Ripe for building on Orange Line


FORTY YEARS ago, activists from both sides of the Charles came together to sink a pair of ruinous highways. They crossed neighborhood boundaries, bound together and argued that people, not roadways, build communities. And they won.

Their victory came before construction crews walled off their neighborhoods with lanes of speeding cars, but after bulldozers had demolished thousands of homes lying in the paths of the planned highways. Instead of running a highway from Hyde Park to Roxbury, state transportation officials built the Orange Line. The subway line, built along the path of the scuttled Southwest Expressway, helped remake Jamaica Plain. Still, the Orange Line remains lined with empty lots and dead spots, legacies of highway clearing from a half-century ago. So now the old coalitions are assembling again, with the goal of redeveloping neighborhoods along the length of the Orange Line corridor.

The Orange Line spans four municipalities and scores of neighborhoods. Jamaica Plain is a long way from Somerville and Malden, but the neighborhoods act as nodes along a common transit link. This is true in the sense that the line physically connects disparate populations. But the physical geography of lying along a transit line of the Orange Line’s vintage means communities up and down the line share a common economic development profile.

Clearance for the Southwest Expressway, and then the subway line’s construction, often left stops along the line surrounded by vacant land or parking lots. When there were buildings standing along the line, they seldom related to the nearby transit hubs. This means the Orange Line hasn’t yet lived up to its economic development potential. But it also means there’s no greater concentration of development-ready sites in Greater Boston. It’s just a matter of putting the pieces together in a way that makes sense, and takes advantage of the opportunity.

Game-changing development sites line the Orange Line, from Forest Hills to Jackson Square, Ruggles, North Station, Sullivan Square, Assembly Square, and Malden Center. Inside Boston, these development lots are legacies of highway clearance and roadway construction, while north of the city, where communities were split by Interstate 93, the Orange Line’s presence enables a form of dense neighborhood-building that isn’t possible outside mass transit corridors.

The old coalitions are assembling again, with the goal of redeveloping neighborhoods.

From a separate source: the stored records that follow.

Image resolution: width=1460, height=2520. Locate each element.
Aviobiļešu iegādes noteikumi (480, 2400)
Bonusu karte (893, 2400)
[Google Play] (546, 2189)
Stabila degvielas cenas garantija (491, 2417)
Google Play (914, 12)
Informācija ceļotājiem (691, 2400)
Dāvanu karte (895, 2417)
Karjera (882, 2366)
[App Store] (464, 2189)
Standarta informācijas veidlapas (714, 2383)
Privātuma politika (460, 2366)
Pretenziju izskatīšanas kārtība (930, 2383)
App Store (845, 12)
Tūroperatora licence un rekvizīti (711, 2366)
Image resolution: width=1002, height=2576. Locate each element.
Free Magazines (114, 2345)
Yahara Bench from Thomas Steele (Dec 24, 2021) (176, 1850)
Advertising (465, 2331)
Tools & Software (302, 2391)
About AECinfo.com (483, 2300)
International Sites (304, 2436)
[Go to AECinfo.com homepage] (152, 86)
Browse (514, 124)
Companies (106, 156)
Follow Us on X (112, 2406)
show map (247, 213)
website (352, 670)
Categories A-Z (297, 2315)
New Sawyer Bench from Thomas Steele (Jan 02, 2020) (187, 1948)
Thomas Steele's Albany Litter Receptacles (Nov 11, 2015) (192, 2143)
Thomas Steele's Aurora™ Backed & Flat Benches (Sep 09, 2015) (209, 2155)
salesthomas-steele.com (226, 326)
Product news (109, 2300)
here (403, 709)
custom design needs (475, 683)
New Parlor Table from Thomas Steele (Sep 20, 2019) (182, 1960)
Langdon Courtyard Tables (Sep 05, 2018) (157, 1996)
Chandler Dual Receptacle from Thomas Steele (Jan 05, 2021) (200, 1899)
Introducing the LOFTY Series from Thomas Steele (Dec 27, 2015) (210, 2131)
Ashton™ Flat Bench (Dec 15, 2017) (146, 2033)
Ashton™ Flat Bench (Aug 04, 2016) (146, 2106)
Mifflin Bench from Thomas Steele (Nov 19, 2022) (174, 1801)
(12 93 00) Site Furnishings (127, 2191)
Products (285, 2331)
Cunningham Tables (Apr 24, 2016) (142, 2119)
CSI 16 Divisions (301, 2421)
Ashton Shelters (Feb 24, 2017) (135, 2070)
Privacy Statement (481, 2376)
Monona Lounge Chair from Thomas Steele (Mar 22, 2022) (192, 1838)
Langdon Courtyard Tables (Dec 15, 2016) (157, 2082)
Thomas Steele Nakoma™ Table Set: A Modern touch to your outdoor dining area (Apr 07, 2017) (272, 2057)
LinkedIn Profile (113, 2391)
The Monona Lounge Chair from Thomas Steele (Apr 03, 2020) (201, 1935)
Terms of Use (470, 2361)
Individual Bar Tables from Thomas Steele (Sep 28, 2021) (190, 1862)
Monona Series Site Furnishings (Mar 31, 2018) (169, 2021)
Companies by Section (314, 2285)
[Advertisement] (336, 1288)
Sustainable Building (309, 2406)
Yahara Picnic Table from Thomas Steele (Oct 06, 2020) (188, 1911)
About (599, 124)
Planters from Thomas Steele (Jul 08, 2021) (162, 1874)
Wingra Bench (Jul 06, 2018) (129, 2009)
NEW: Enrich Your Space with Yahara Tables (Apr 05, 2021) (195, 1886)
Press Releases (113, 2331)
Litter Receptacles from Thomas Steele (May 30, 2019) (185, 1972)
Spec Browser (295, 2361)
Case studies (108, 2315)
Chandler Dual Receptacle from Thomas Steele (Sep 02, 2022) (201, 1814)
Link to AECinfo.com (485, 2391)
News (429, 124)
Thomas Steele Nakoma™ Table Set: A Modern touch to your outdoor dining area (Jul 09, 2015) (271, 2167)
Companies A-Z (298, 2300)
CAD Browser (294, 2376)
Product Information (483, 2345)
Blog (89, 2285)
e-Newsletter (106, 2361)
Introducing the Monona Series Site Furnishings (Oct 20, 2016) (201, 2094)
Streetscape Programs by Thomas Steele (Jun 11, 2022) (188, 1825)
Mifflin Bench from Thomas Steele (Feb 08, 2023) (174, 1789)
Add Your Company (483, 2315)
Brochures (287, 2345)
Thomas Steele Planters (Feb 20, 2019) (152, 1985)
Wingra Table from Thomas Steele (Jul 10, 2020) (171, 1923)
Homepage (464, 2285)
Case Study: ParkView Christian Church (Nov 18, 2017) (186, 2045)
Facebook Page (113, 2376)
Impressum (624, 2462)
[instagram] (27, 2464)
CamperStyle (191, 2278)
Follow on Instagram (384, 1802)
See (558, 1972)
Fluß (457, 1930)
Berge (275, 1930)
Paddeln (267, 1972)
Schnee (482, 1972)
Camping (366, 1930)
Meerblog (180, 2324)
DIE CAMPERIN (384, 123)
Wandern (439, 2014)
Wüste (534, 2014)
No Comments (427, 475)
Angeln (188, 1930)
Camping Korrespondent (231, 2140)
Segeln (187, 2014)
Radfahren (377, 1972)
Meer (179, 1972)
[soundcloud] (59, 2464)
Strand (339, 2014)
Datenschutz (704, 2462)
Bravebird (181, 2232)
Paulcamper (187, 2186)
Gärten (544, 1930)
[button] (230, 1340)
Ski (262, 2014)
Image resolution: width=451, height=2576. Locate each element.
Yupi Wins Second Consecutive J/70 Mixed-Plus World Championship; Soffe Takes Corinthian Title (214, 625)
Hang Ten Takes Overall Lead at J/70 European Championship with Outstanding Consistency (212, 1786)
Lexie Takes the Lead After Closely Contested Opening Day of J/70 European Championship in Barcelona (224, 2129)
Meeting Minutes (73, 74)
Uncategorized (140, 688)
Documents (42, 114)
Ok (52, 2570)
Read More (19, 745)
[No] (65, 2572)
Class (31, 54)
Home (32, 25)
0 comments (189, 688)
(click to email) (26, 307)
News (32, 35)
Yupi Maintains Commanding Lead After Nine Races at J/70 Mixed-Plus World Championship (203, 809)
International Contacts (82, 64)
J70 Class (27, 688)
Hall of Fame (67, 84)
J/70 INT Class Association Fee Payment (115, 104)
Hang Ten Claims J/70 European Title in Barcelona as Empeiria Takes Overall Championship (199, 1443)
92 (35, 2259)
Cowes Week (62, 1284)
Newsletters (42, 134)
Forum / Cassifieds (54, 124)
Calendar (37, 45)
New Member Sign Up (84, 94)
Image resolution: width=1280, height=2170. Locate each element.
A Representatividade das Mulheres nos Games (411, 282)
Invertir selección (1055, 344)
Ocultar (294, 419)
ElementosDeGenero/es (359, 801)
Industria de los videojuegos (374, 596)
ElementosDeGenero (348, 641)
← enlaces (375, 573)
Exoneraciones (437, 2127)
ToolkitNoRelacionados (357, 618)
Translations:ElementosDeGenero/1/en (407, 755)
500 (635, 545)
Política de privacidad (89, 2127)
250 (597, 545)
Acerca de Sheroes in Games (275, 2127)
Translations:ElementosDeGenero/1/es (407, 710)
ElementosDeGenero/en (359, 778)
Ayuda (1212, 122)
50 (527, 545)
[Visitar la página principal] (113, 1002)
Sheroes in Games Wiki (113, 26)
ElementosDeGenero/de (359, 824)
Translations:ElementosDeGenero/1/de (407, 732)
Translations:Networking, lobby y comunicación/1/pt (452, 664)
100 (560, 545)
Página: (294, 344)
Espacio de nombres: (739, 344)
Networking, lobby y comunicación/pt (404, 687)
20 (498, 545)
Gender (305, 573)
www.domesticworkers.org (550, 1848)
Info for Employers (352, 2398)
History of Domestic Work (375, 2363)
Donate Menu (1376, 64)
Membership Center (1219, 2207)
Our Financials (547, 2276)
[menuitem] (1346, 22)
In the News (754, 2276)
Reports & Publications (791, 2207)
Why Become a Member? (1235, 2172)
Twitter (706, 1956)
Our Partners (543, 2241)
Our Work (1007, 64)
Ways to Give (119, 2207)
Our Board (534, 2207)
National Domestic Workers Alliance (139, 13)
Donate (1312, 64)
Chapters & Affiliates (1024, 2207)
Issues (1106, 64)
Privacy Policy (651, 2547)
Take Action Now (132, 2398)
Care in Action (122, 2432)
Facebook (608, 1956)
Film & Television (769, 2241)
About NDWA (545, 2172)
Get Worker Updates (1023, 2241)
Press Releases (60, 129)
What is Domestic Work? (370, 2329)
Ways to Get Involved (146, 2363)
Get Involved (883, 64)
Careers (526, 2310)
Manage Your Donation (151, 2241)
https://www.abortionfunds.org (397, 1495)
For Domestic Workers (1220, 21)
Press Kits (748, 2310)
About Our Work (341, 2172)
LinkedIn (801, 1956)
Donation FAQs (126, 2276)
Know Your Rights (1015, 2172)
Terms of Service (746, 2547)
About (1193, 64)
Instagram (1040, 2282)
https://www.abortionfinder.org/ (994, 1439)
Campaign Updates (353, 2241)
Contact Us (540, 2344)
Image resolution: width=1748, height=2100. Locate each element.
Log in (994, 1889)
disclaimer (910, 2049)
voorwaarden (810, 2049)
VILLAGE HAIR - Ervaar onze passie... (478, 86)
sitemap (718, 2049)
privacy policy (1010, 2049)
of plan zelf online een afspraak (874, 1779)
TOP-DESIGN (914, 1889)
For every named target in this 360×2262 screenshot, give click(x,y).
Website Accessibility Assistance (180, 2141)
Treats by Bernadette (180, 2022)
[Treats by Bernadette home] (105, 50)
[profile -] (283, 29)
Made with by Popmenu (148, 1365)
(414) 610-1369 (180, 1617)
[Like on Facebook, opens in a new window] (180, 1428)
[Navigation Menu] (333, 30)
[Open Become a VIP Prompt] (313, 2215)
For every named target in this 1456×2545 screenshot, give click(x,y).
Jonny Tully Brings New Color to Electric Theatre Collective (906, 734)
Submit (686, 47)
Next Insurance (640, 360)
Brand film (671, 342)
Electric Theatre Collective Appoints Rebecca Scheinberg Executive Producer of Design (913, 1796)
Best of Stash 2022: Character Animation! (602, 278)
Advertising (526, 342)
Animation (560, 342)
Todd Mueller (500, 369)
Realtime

The first pieces are already falling into place. The Bulfinch Triangle, a neighborhood that was cleared during construction of the elevated Central Artery, and then was reopened for development by the Big Dig, is at the forefront of Boston’s apartment boom, with over 500 units either under development or in the construction pipeline. Last week, state officials committed financing for 225 Centre Street, the first phase of the long-awaited reconstruction of Jackson Square; when completed, the 11-acre, $250 million project will reunite portions of Roxbury and Jamaica Plain that were flattened to make way for the Southwest Expressway. Work is currently underway on a new Orange Line station at Assembly Square in Somerville. The new station, in turn, will open a 50-acre post-industrial site for redevelopment; the project’s first two residential buildings should break ground in the spring.

With development starting to get rolling up and down the subway line, the next step is coordinating this development in a more systematic way, to ensure that execution meets the development opportunity. “We want to create a community of people interested in land use along the line,’’ says Marc Draisen, executive director of the Metropolitan Area Planning Council. Draisen’s group is putting a federal sustainable development grant into a new Orange Line-wide planning effort.

The community groups that came together in the 1960s and 1970s to stop the Southwest Expressway and the Inner Belt Highway formed the base of the region’s community development corporation movement. Now, some of those same groups are coming together to link what’s already happening at Assembly Square and Jackson Square and the Bulfinch Triangle to development opportunities at Forest Hills, Sullivan Square, Ruggles, and Malden Center.

On either end of the line, a shared history around transportation infrastructure has created economic opportunity: Because of the increasing importance of linking new development to mass transit, and the dwindling number of transit-adjacent development parcels, these are the places where Boston’s future will be built.